1.0 Introduction
The CEP Project (a.k.a. PEP, Preserving Electronic Publications) is a web site archiving system developed with Open Source software for Unix/Linux. CEP makes it possible for organizations to periodically download and retain archival copies of their evolving web site(s). CEP uses a web spider, wget, to traverse and download a target website's pages and CVS to archive the pages and their subsequent changes. CEP also uses a variety of software packages to create, maintain historical data and provides summary statistics about the web site's content.
This document addresses only the installation of the constituent software units onto the CEP host computer. A companion document, the CEP Operations Guide, addresses ongoing operator actions in control and of the CEP system, and how its harvested materials are managed and utilized.
The packages used to create CEP include: Fedora, Apache, CVS, PERL, GD graphic tools, TreeTagger, CVS ChangeLogBuilder, XMLFile OAI-PMH Data Provider, and wget. Many of these packages are available from an installation of Redhat/Fedora, a few need to be downloaded from the individual sites and many are available from http://rpmfind.net/.

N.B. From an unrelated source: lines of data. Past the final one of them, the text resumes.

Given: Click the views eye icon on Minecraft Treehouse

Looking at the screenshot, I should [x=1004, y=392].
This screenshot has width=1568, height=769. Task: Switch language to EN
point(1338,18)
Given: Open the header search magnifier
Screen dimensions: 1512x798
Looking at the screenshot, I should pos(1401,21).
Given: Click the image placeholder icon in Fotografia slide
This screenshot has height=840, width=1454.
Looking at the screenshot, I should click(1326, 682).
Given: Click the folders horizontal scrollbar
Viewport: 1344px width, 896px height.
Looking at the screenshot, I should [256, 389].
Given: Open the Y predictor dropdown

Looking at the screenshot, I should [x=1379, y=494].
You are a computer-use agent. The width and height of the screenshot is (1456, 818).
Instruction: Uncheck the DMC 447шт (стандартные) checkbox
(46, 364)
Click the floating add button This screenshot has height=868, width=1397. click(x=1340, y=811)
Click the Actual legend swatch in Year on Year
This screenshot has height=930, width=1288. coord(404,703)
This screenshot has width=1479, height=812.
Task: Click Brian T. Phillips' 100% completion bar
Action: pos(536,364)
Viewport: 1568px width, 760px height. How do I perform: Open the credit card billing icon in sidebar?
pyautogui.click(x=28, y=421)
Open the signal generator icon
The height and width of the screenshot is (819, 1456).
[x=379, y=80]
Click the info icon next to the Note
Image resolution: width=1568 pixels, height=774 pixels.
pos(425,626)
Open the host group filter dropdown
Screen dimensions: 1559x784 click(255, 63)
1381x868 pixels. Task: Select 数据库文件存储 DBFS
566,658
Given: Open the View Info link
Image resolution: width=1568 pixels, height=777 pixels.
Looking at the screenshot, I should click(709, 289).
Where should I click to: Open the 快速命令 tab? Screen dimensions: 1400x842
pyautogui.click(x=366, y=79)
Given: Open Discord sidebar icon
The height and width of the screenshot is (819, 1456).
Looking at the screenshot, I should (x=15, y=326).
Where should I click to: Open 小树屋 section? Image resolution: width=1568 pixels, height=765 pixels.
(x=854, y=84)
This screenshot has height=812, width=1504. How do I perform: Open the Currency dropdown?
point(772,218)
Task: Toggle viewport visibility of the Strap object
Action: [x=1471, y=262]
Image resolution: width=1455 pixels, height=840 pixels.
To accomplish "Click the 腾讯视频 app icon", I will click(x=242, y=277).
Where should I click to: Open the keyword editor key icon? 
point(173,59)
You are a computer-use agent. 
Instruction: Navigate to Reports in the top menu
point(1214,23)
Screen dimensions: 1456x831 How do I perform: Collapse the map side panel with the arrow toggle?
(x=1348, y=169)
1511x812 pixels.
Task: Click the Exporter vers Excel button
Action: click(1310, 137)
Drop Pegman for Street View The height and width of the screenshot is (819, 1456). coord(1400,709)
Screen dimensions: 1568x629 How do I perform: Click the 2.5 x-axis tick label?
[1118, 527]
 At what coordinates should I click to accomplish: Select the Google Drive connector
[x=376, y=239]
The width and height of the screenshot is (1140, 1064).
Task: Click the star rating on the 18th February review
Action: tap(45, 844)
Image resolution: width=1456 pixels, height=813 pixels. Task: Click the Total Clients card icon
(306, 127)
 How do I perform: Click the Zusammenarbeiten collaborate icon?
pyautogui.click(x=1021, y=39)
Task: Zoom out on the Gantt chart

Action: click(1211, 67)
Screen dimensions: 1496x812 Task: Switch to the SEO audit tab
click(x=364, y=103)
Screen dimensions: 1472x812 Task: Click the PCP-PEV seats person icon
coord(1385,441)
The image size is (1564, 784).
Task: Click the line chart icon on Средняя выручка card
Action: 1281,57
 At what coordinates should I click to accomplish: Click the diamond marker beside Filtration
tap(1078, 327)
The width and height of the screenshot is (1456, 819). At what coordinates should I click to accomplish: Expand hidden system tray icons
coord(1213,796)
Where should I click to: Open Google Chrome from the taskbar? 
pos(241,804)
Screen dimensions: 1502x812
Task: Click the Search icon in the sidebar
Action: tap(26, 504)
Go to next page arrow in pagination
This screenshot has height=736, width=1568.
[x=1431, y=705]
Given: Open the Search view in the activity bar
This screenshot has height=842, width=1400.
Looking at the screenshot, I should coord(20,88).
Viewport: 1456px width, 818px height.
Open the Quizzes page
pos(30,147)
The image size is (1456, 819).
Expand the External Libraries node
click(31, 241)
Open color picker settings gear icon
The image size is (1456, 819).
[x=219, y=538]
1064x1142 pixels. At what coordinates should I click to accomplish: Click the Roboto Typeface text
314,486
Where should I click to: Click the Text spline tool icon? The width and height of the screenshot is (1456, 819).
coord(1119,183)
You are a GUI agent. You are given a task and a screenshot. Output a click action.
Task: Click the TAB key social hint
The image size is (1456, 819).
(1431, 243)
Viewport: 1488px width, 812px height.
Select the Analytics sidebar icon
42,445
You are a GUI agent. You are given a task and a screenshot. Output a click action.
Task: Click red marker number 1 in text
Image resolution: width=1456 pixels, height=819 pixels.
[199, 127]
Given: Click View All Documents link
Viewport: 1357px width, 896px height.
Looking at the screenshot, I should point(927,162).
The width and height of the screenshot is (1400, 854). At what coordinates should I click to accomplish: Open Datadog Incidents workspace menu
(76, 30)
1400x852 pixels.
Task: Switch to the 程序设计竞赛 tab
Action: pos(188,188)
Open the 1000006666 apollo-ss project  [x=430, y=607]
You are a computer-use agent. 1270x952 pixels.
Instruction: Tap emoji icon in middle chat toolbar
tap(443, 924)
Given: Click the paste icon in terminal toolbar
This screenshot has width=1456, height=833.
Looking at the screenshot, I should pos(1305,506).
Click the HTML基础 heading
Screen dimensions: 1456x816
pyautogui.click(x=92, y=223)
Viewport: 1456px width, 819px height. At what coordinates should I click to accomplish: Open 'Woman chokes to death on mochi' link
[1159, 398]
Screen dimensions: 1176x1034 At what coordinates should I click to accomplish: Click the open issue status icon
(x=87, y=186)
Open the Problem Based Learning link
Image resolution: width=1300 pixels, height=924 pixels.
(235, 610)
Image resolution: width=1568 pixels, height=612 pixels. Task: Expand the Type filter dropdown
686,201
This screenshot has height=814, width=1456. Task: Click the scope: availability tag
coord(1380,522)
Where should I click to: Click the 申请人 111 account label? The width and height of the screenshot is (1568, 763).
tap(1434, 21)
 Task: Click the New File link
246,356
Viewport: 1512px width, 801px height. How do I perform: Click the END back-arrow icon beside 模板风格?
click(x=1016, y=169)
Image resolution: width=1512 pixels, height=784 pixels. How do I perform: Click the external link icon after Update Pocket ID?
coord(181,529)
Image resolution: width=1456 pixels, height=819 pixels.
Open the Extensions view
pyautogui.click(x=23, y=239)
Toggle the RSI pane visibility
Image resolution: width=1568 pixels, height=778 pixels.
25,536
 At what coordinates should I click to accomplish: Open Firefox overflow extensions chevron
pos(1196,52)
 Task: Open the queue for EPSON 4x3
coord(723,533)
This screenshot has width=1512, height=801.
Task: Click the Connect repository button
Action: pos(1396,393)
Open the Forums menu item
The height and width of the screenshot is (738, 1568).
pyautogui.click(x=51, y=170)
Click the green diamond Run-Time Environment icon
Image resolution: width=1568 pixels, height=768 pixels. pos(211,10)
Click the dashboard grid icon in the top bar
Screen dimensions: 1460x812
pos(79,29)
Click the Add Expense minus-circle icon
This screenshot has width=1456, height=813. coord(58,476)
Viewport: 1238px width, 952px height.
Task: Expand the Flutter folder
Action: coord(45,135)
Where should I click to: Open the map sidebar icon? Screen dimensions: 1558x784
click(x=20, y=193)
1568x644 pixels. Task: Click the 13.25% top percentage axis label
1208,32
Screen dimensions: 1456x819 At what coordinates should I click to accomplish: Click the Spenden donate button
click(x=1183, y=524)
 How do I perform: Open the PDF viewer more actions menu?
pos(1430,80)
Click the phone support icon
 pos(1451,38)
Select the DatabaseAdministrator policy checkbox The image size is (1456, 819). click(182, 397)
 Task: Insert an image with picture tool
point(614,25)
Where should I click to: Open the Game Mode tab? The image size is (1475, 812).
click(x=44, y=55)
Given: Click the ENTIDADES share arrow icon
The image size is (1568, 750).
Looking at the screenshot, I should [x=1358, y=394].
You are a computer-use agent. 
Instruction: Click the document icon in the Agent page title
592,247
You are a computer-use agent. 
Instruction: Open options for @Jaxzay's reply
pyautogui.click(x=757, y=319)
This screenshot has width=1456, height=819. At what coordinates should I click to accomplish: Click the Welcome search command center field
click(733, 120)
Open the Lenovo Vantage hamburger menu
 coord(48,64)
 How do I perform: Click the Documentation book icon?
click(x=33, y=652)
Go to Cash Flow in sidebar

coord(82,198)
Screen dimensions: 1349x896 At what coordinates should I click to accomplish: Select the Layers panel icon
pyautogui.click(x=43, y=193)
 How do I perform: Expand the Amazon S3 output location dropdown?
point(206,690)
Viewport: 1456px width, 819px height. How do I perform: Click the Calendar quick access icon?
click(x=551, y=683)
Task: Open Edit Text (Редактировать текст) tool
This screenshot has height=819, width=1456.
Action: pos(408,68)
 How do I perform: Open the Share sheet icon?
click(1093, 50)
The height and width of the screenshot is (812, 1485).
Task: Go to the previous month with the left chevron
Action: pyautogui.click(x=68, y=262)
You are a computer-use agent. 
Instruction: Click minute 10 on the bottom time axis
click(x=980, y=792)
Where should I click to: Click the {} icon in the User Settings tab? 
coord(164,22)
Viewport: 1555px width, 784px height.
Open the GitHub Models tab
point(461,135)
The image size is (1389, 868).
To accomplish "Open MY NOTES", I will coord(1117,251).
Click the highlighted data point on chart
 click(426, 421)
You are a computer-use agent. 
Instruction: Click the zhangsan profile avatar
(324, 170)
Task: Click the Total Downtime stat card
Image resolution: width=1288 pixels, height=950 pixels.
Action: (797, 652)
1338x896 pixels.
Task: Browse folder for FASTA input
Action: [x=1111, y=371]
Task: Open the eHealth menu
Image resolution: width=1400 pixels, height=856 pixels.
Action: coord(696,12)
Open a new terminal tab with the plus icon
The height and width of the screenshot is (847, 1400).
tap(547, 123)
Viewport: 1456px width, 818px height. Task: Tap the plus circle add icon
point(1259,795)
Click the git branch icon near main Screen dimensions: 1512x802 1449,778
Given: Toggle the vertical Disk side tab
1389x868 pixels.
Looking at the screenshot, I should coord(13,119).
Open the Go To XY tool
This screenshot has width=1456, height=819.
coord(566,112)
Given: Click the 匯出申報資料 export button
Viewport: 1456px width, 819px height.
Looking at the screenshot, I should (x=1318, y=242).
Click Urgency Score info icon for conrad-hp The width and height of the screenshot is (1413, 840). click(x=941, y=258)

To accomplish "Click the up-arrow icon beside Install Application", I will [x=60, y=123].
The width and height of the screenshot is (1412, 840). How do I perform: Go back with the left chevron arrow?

CEP integrates these stand-alone packages into a single system through the use of CGI, Perl and Java processes. The CEP system uses the wget web spider to retrieve web pages from a target web site defined by the XML configuration file, which get defined through a CEP provided web page. After a site is retrieved, other processes generate Meta-data, statistical data and then the web site data is presented to the operator for manual or automatic check-in to the CVS archive. An overview of the data flow is represented in Figure 1.
Figure 1 - CEP Data Flow
Click to enlarge.
CEP was developed by Larry S. Jackson from the Graduate School of Library and Information Science at the University of Illinois, Urbana-Champaign (UIUC) with funding from Institute for Museum and Library Services (IMLS) National Leadership Grants, and from the Illinois State Library (ISL). We encourage you to visit the CEP home page for all of the details.
This guide provides information about CEP installation, configuration, and frequently asked questions. This guide walks your through a CEP installation on a default Fedora 3 system. Deviations from the default install will require the user to adjust paths and configuration files to match the local system.